L’entreprise d’armement Manurhin va être reprise par un groupe originaire des Émirats arabes unis

Créée il y a près d’un siècle et connue notamment pour avoir produit le revolver MR73 avant de devenir le spécialiste français des machines utilisées pour fabriquer des munitions, l’entreprise Manurhin connaît des problèmes récurrents depuis maintenant plusieurs années, malgré un carnet de commandes bien rempli.

Cette situation paradoxale s’explique par les difficultés de l’entreprise à disposer de suffisamment de fonds propres pour financer son activité et son développement. En 2011, une solution fut (chèrement) trouvée par le gouvernement après la consultation de sociétés de conseil. Une augmentation de capital fut alors décidée, via un nouveau pacte d’actionnaires constitué par la Sofired [une structure du ministère des Armées], Giat Industries et le groupe slovaque Delta Defence, alors aussi inattendu que mystérieux.

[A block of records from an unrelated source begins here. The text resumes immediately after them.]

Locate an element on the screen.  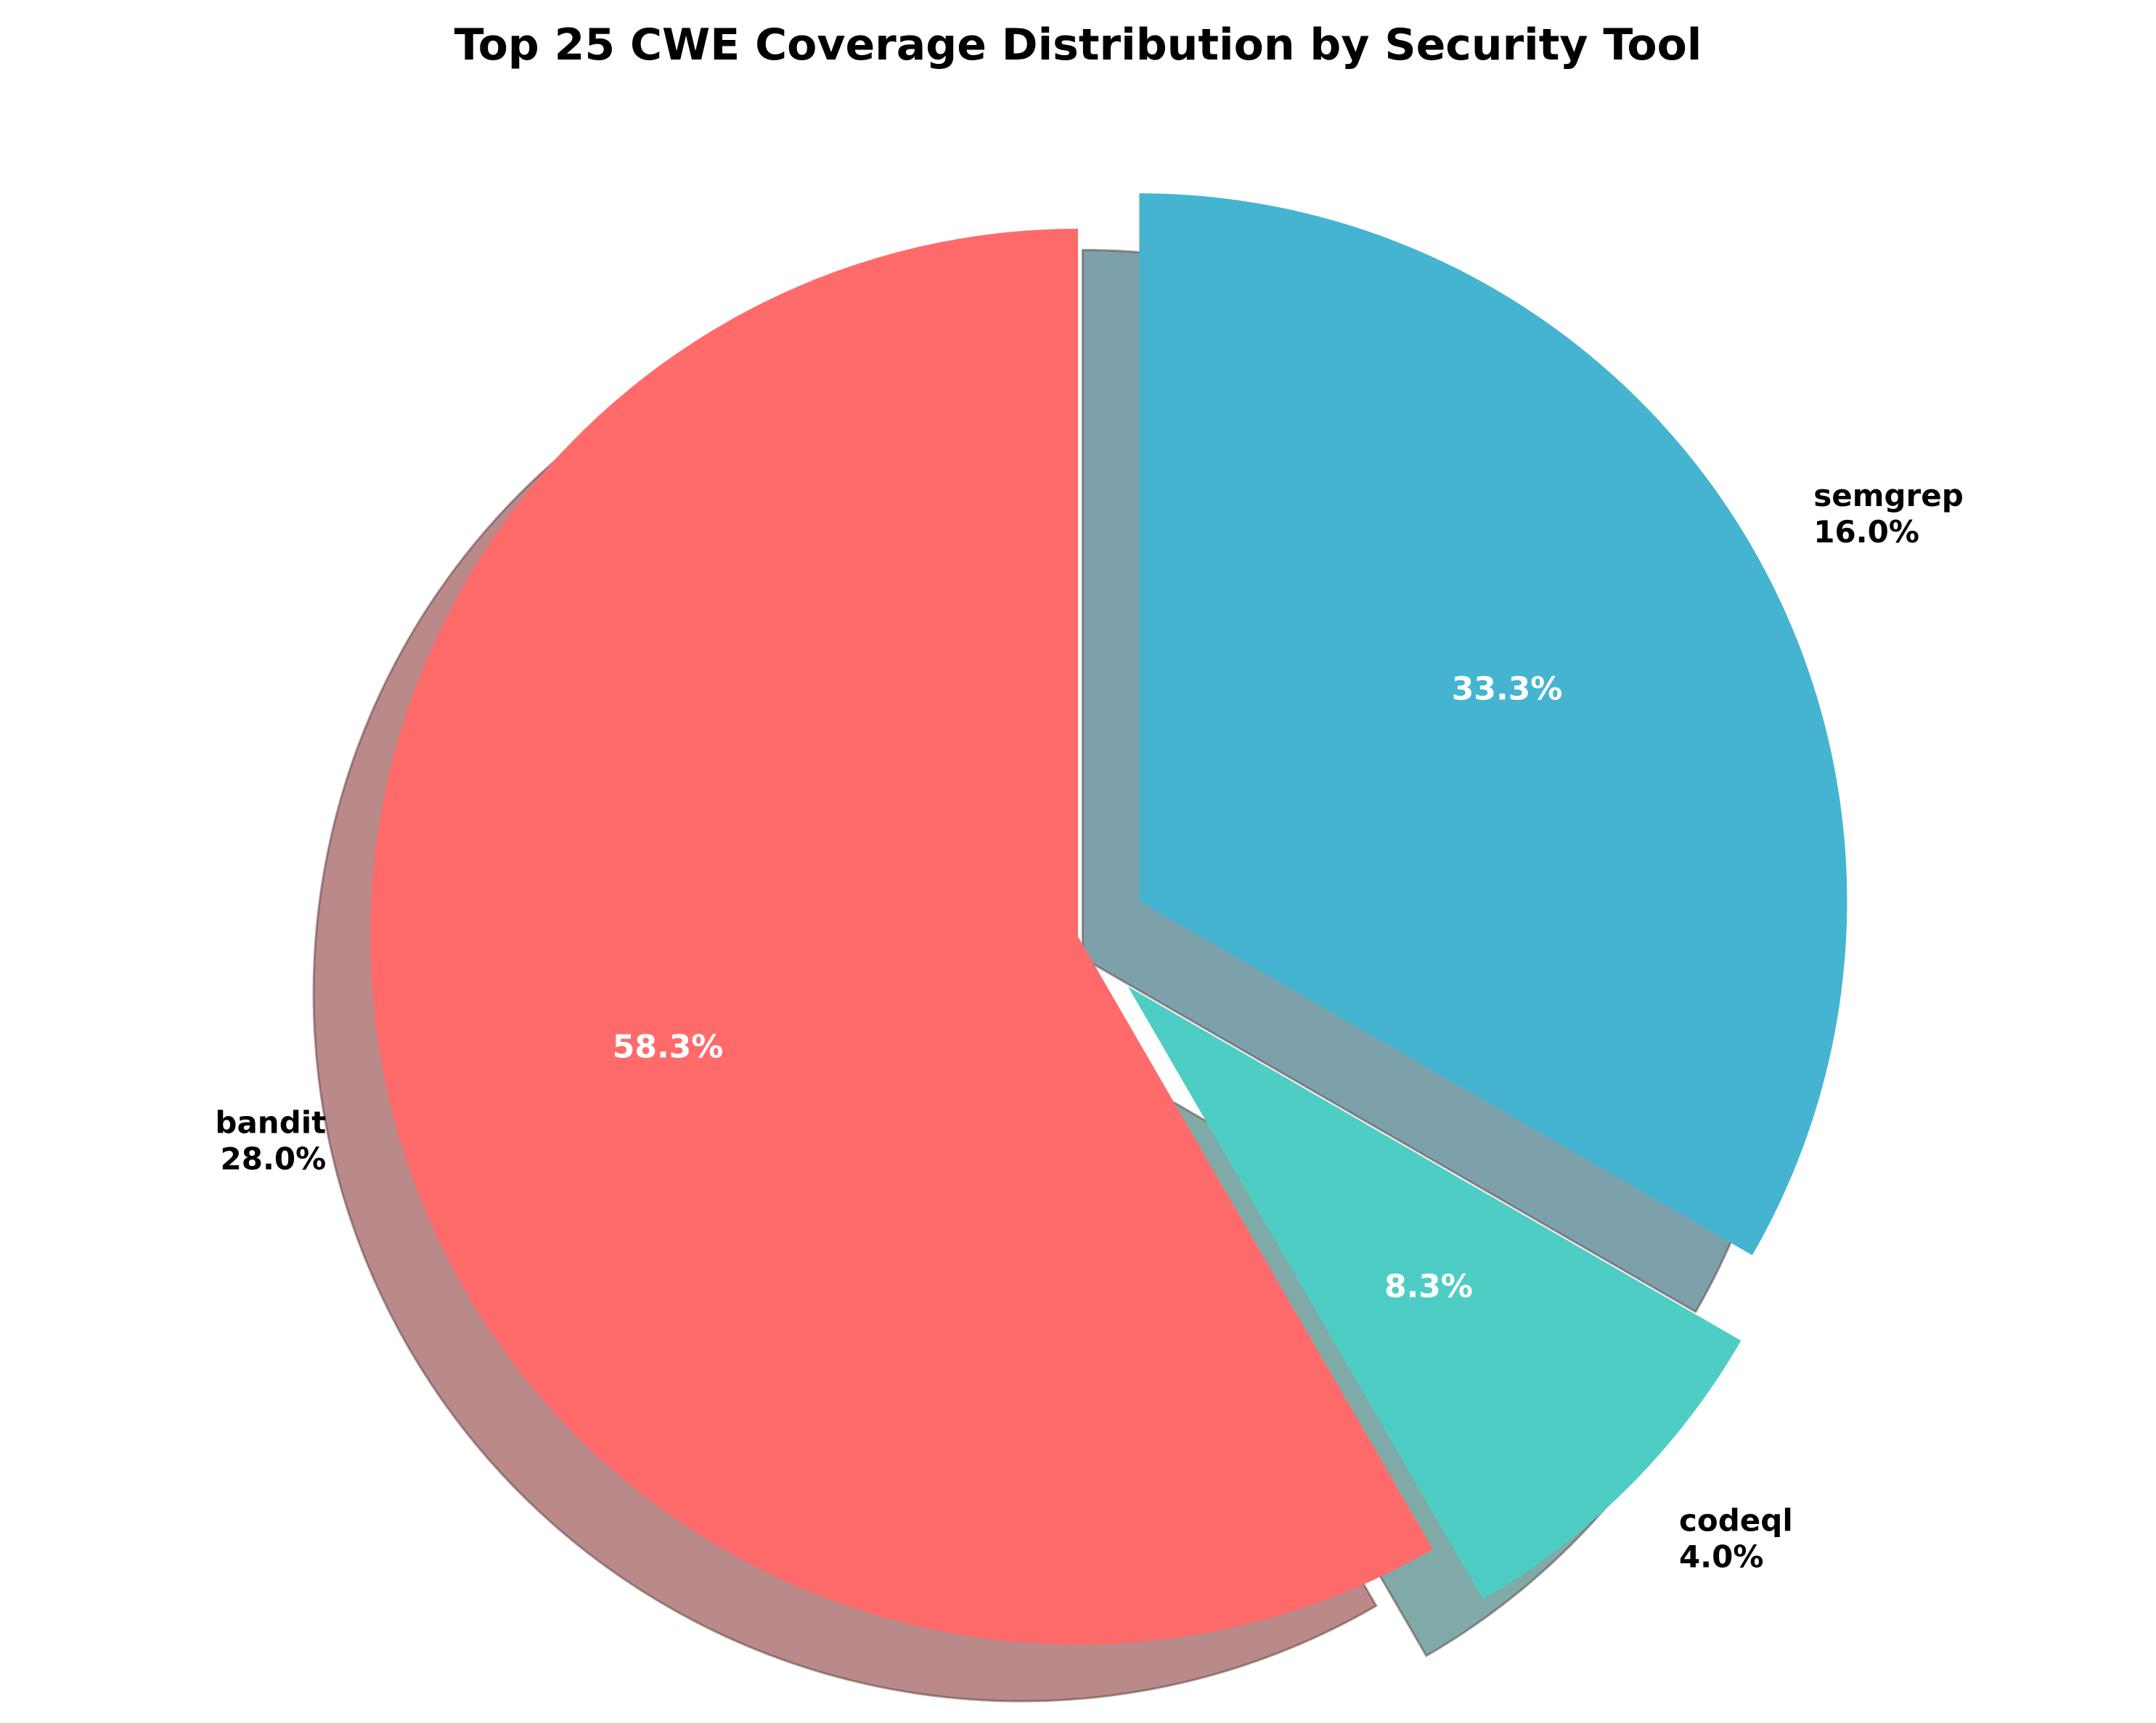
slice-label-codeql: codeql is located at coordinates (1736, 1521).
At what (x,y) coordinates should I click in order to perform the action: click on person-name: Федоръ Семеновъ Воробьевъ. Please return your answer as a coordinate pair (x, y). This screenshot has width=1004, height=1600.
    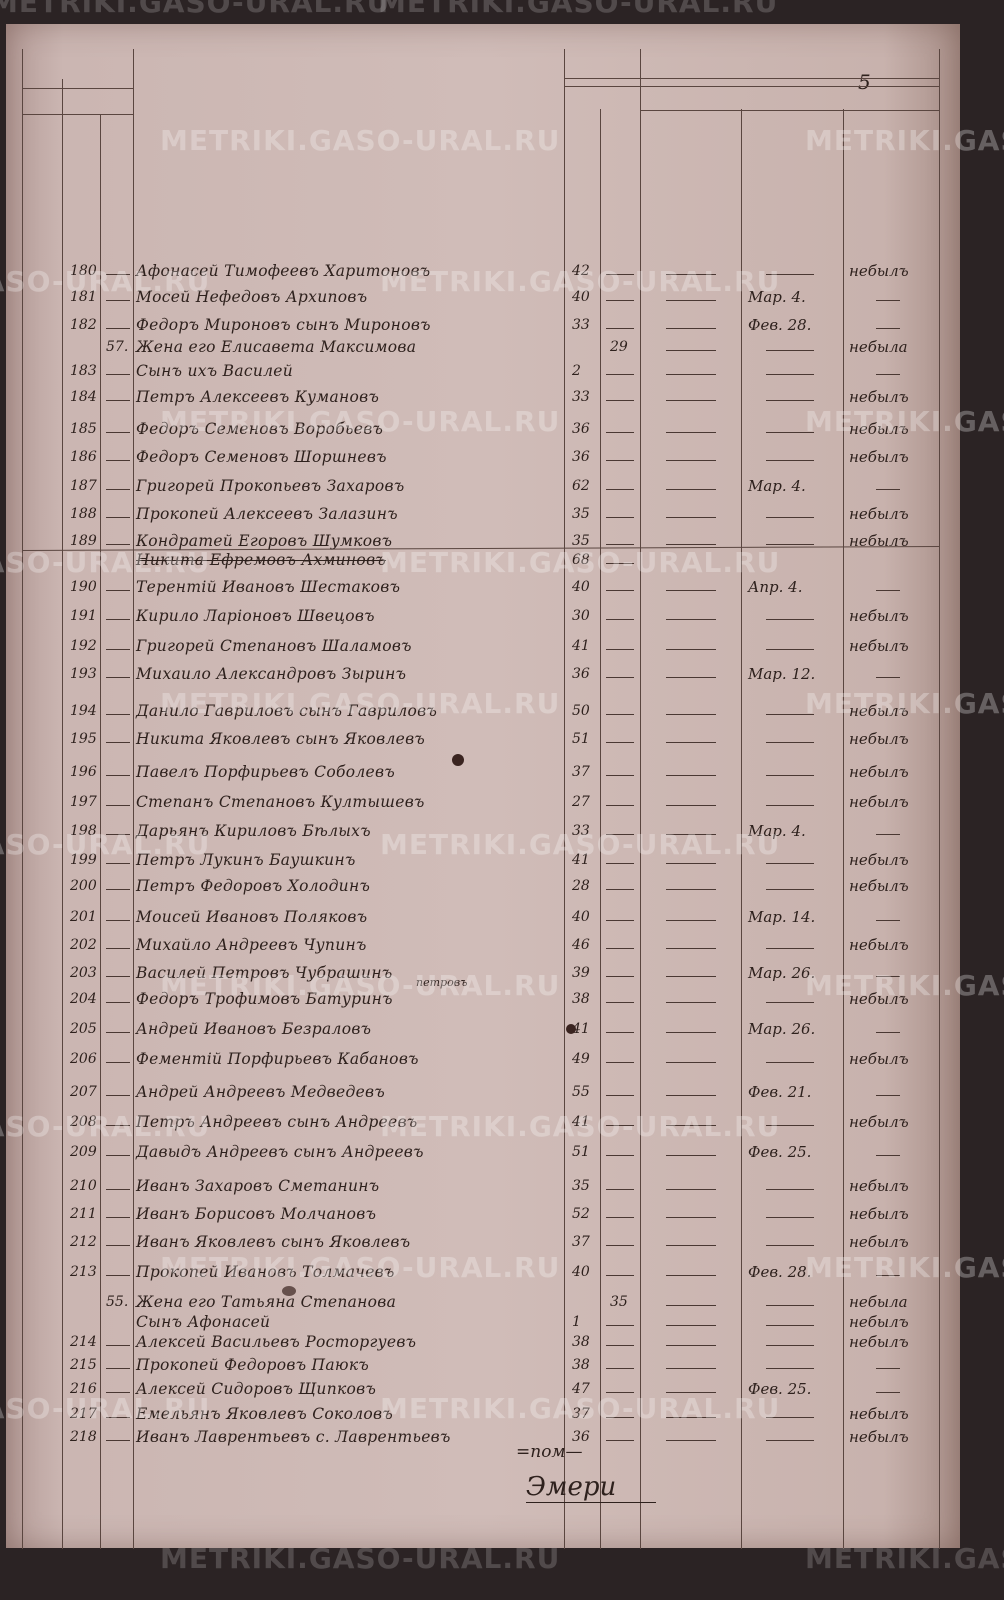
    Looking at the image, I should click on (260, 429).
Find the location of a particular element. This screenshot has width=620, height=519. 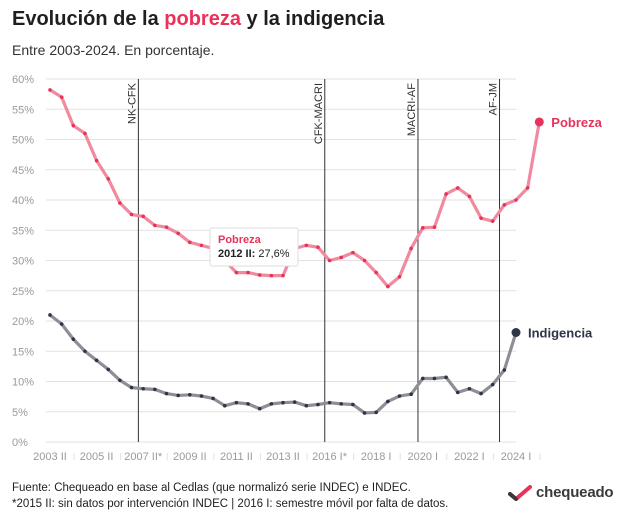

y-tick-label: 0% is located at coordinates (20, 443).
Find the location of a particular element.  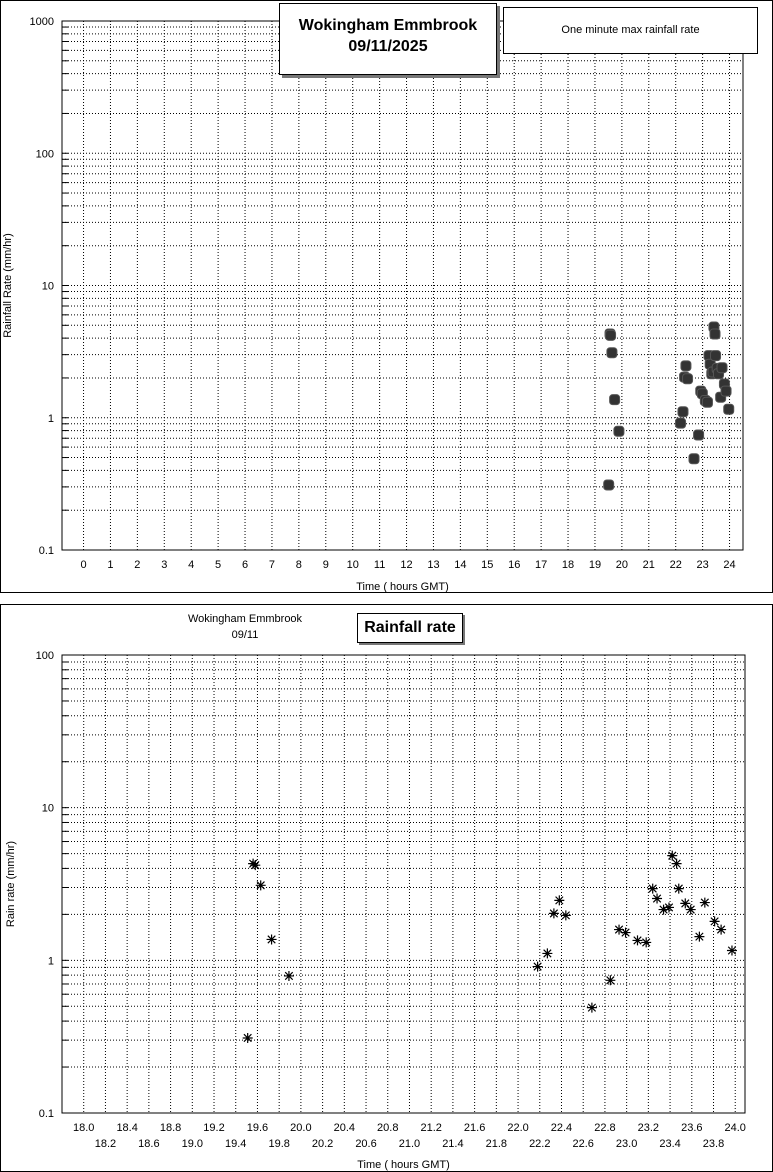

x-tick-label: 1 is located at coordinates (110, 565).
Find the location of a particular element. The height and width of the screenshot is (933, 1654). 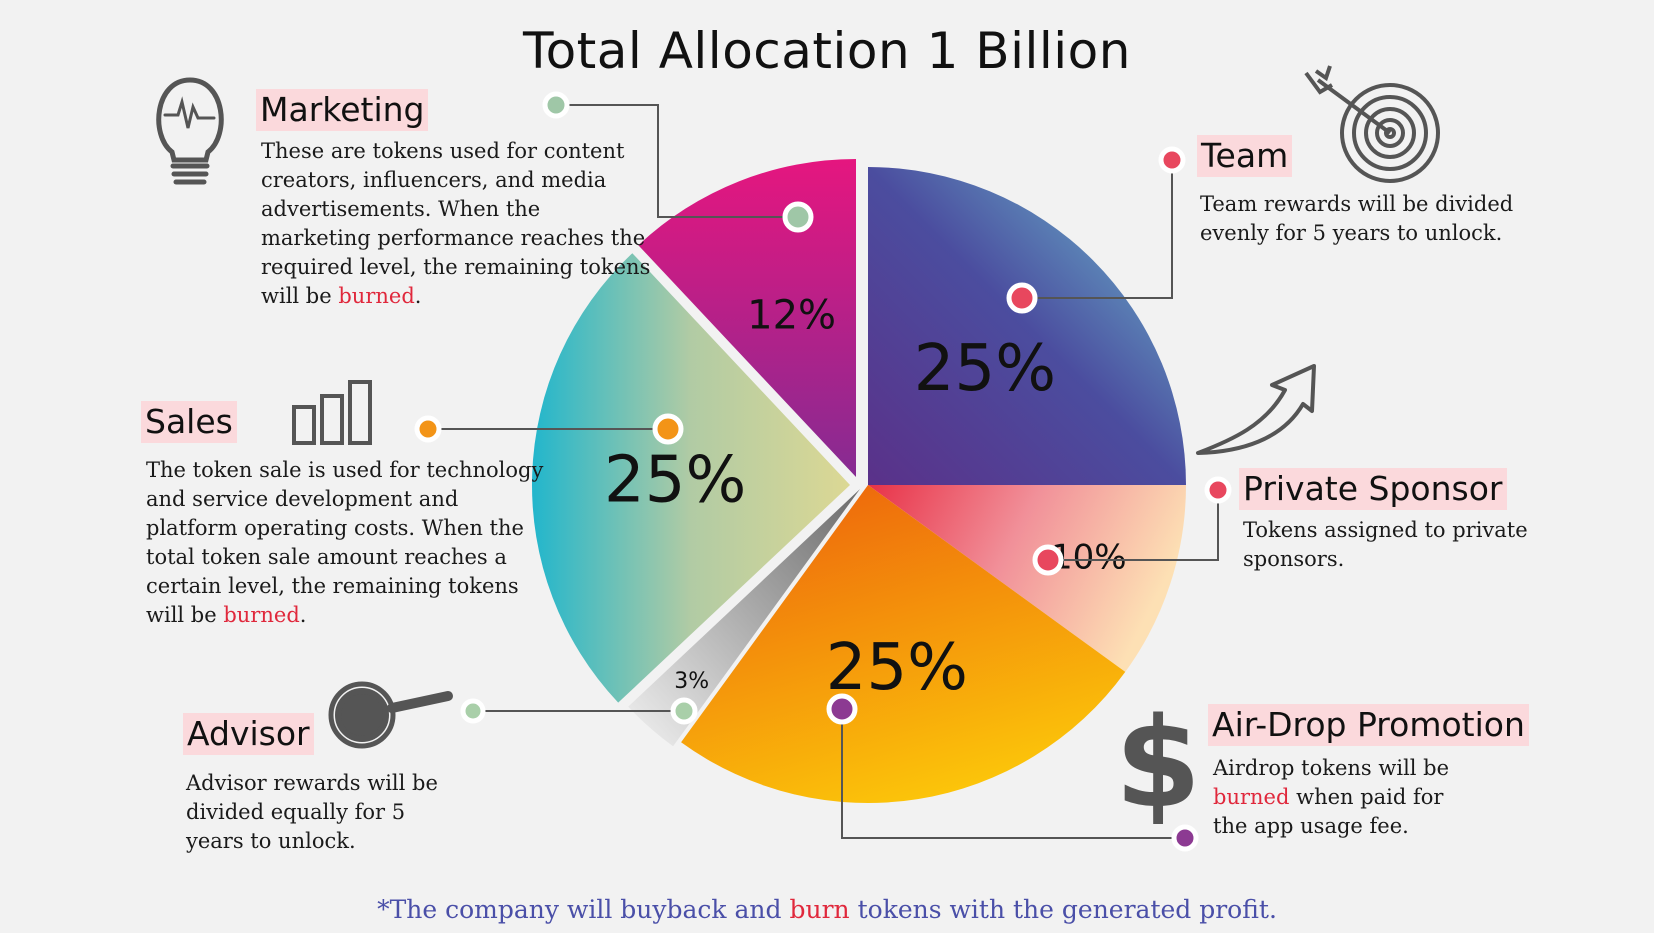

pie-slice-team is located at coordinates (1027, 326).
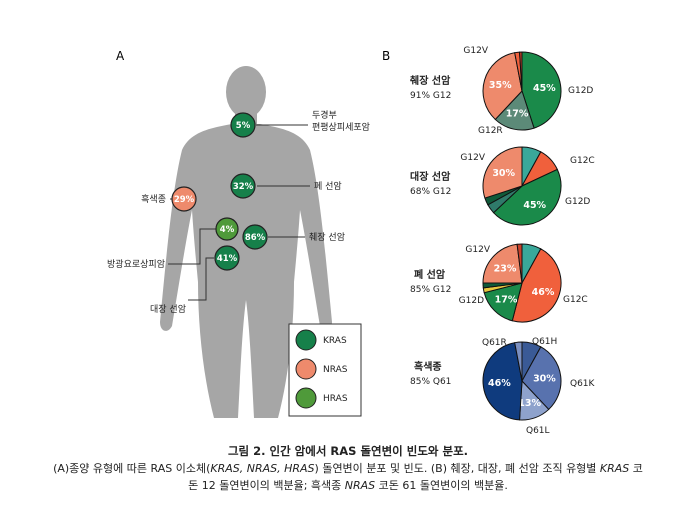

Pour autant, ces décisions n’eurent pas l’effet espéré. En 2015, Manurhin fut de nouveau aux prises avec des difficultés de financement. Et son salut vint d’une banque installée au Moyen-Orient. « Nous sommes débancarisés en France et ceci est incompréhensible alors que nous sommes leader mondial, avons un carnet de commandes de plus de deux ans et sommes rentables », expliquait, à l’époque, Rémy Thannberger, le Pdg de l’entreprise alsacienne.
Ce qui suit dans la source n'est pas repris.